### Record excerpts ###

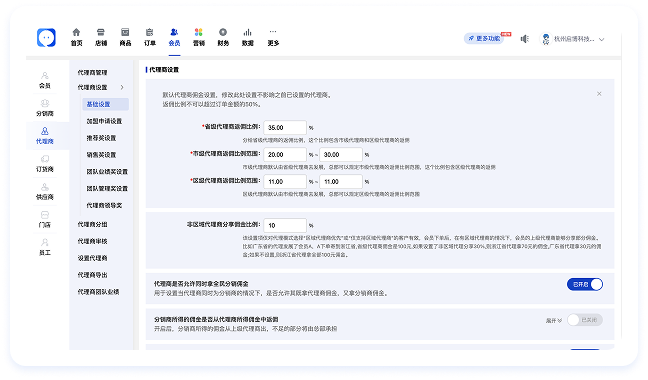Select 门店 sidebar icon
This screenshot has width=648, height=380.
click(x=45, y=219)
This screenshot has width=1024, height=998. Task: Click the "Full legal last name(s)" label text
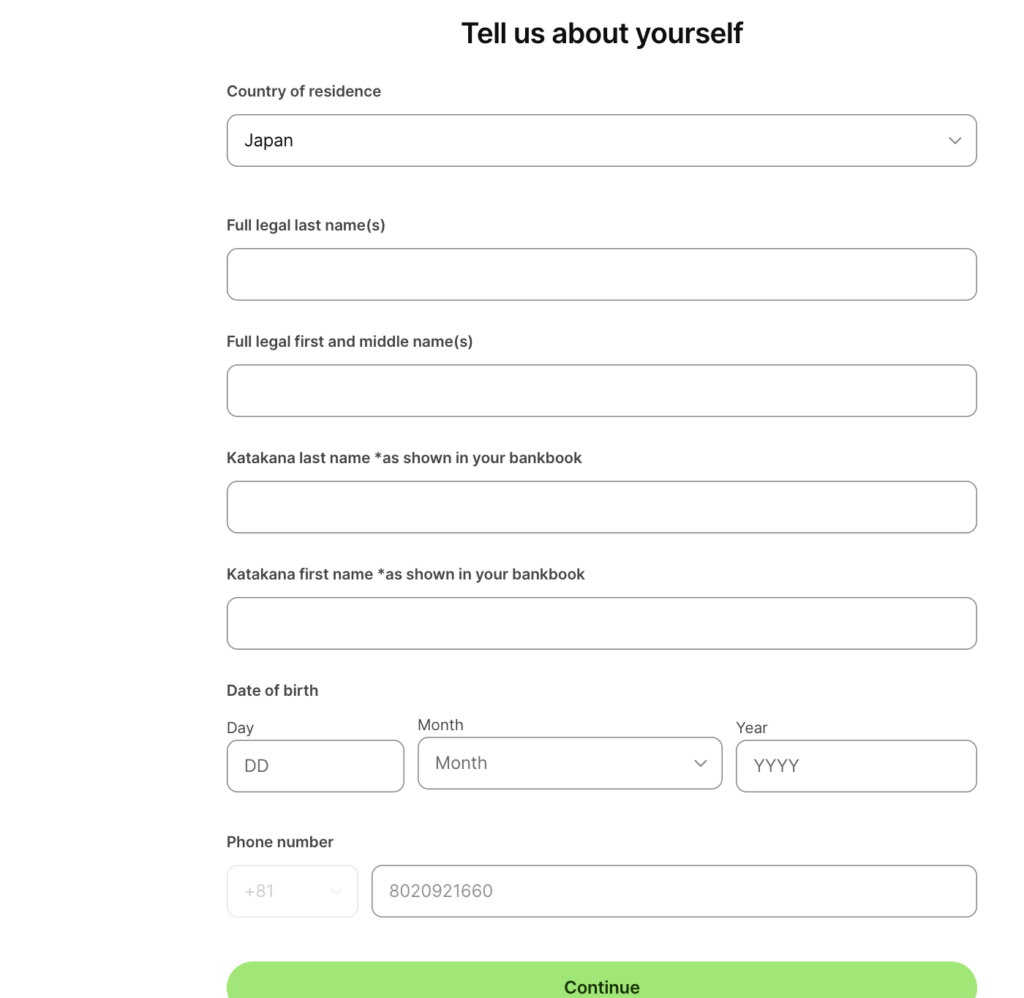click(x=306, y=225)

###

_Task requirements_. Set down exactly, with no additions, each line from the line that includes "This screenshot has width=1024, height=998." to the final line of the entries above; leave pictures out.

_Task result_.
This screenshot has width=1024, height=998. Task: Click the "Full legal last name(s)" label text
click(x=306, y=225)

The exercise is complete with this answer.